Date 28 September 2019
Event ESMO 2019 Congress
Session Poster Display session 1
Topics Complications/Toxicities of Treatment
Presenter Yuliya Rogacheva
Citation Annals of Oncology (2019) 30 (suppl_5): v435-v448. 10.1093/annonc/mdz251
Authors Y. Rogacheva1, M. Popova1, A. Volkova1, A. Frolova1, I. Markova1, I. Nikolaev1, S. Ignatieva2, T. Bogomolova2, A. Gevorgian 1, O. Paina1, T. Bykova1, E. Darskaya1, O. Goloshchapov1, E. Morozova1, M. Vladovskaya1, S. Bondarenko1, I. Moiseev1, L. Zubarovskaya1, N. Klimko2, B. Afanasyev1
  • 1Hematology, Raisa Gorbacheva Memorial Research Institute of Children Oncology, Hematology and Transplantation, 197022 - Saint Petersburg/RU
  • 2Mycology, I.I. Mechnikov North-Western State Medical University, Ministry of Health of Russia, 197022 - Saint Petersburg/RU



The number of publications on the invasive fungal diseases caused by rare pathogens (rare IFD) after HSCT and chemotherapy is limited.


From 2008 to 2017 in R. Gorbacheva Memorial Institute of Children Oncology, Hematology and Transplantation (CIC725) have been performed 2738 HSCT including 1845 allogeneic (allo-HSCT) and 893 autologous HSCT (auto-HSCT). During the observation period 40 probable and proven rare IFD (EORTC/MSG 2008 criteria) cases were diagnosed in children and adults with hematological malignances and non-malignant hematological diseases after allo-HSCT (n = 30), auto-HSCT (n = 2), and chemotherapy (n = 8). The median follow up time for rare IFD cases was 3 months; for survivors – 30 months.

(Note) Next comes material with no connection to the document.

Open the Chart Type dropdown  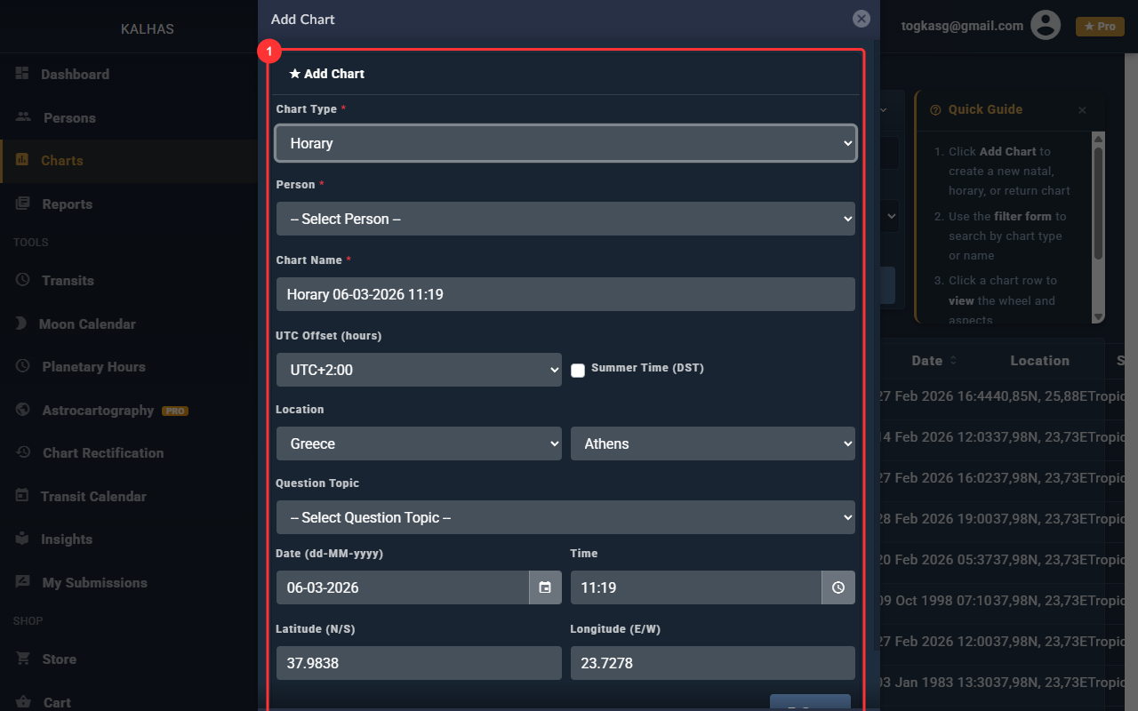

Incidence of rare IFD in HSCT recipients was 1,5%, it was higher after allo-HSCT (1,6%) than auto-HSCT (0,2%) (p < 0,01). In 8 patients, this complication developed after CT and 4 of them proceed to allo-HSCT. The most frequent underlying diseases were ALL (33%) and acute AML (30%). The median time of onset of rare IFD after allo-HSCT - 104 (21-1057) days, auto-HSCT – 138 (60-216), after start of CT – 161 (79-189). Etiology of rare IFD was identified by culture in 65% cases: Rhizopus spp. – 27%, Paecilomyces spp. – 7%, Fuzarium spp. – 5%, Malassezia furfur – 5%, Trichosporon asahii – 3%, Scedosporium apiosperium – 2%, Scopulariopsis gracilis – 2%, Rhizomucor pusillus – 2%, Lichtheimia corymbifera – 2%, mix rare IFD with Rhizopus spp. + Paecilomyces spp. – 5%, Paecilomyces spp. + Fuzarium spp. – 5%. 35% cases were diagnosed by microscopy. Antifungal therapy was used in all patients: lipid amphotericin B (L-AmB) – 30%, L-AmB + caspofungin – 22,5%, voriconazole – 17,5%, posaconazole (posa) – 12,5%, L-AmB + posa – 10%, and echinocandins – 7,5%. Overall survival at 12 weeks from the diagnosis of rare IFD was 50%. The 12-weeks overall survival was better in patients after CT and auto-HSCT (80%) than allo-HSCT (42%), p = 0,048.


The incidence of rare IFD in HSCT recipients was 1,5%. Rare IFD is a late complication after chemotherapy and HSCT and usually develops after or in combination with invasive aspergillosis. Higher incidence and worst prognosis rare IFD is observed in allo-HSCT recipients.

Clinical trial identification

Editorial acknowledgement

Legal entity responsible for the study

The authors.


Has not received any funding.


All authors have declared no conflicts of interest.